The insurer saw a combined ratio in its personal auto book of just around 100% in its half-year results, Storah disclosed.
“We will be very happy to temper the growth in personal auto by putting more rate through that book,” he told Insurance Business.
“Perhaps we are not as competitive as some of the other personal auto carriers, but that would be okay, because a 100% combined operating ratio is not where we want to be. We want to be in the mid-90s because that’s a healthy place for that market.”
A combination of rate increases and healthy growth in its direct and RBC businesses contributed positively to Aviva Canada’s auto insurance results, according to Storah.
He noted Ontario and Alberta as provinces that need more attention, in terms of achieving adequate rate.
“The reality is we do need a little bit more [rate] in Ontario, and you can see that the industry needs more auto rate in Alberta,” the CEO told Insurance Business.
Political pressures in Alberta have fuelled “extreme challenges” in its personal auto insurance market over the past year, but Storah expressed optimism over what he called “open and engaged” dialogue between insurers and regulators.
Aviva Canada was one of several major players that have reaffirmed their commitment to Alberta, following the announcement of a carriers’ withdrawal come November.
The unnamed carrier, which reportedly holds a 0.5% market share in Alberta, blamed the ongoing rate freeze by the provincial government for its exit.
“We feel a lot more positive about the outlook now since the election,” Storah said. “I think it's fair to say that the regulator understands that this is a challenging market for insurers.

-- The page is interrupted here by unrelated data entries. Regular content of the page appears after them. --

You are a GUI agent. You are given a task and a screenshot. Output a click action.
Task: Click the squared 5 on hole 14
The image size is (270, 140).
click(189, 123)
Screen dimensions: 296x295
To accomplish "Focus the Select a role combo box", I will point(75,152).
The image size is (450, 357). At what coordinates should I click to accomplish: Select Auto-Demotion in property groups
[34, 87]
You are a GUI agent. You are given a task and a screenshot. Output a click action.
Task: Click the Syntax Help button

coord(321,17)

The fact that an insurer has already identified that they're going to pull out of the Alberta market speaks to some of those challenges.”

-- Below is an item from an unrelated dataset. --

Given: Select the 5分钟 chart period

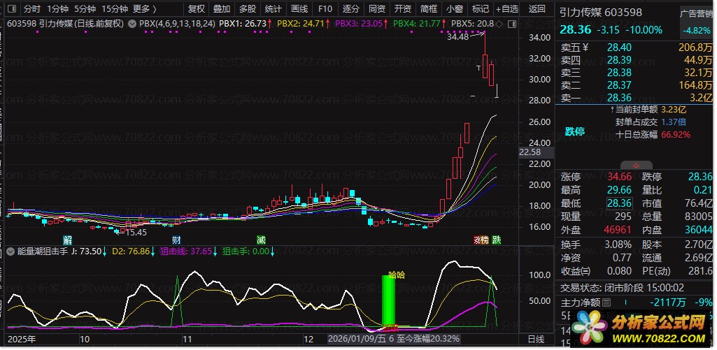Looking at the screenshot, I should 85,9.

Despite his optimism, Storah cautioned that there would be no quick fixes in Canada’s personal auto insurance market.
“What we want is sustainable fixes, as well as helping the government with some of the political pressures that they're seeing,” he said, referencing the cost-of-living crisis.
“It is quite a tough situation because it's been allowed to go on for too long. But there's really positive momentum and dialogue with both regulators and government.”
The rise in auto thefts, particularly in Ontario and Quebec, also poses a serious challenge to auto insurance providers. Take-up of Tag devices, a vehicle tracking and recovery system, among auto insureds has been low, according to Storah.
“We’re seeing about 25% take-up of Tag,” he said. “One of the asks we have going forward is for brokers to push that with consumers because we know that has an impact on recoveries.”
Looking to the second half of 2023, Storah stressed Aviva Canada would continue to dedicate focus and attention to personal auto.
“I'm confident that between rating actions, the Tag initiative, and other things, we’ll make sure that we can keep that book healthy for the longer term,” he said. “But that's probably one area in our results where there’s more work to do.”
Aviva Canada’s HY2023 undiscounted COR sat at 92.8%, higher than 91.8% in the same period last year. However, it saw premium growth of 11%, compared to 6% premium growth in HY2022.
The company reported growth of 17% in commercial lines and 8% in personal lines, driven by rate increases and strong new business growth.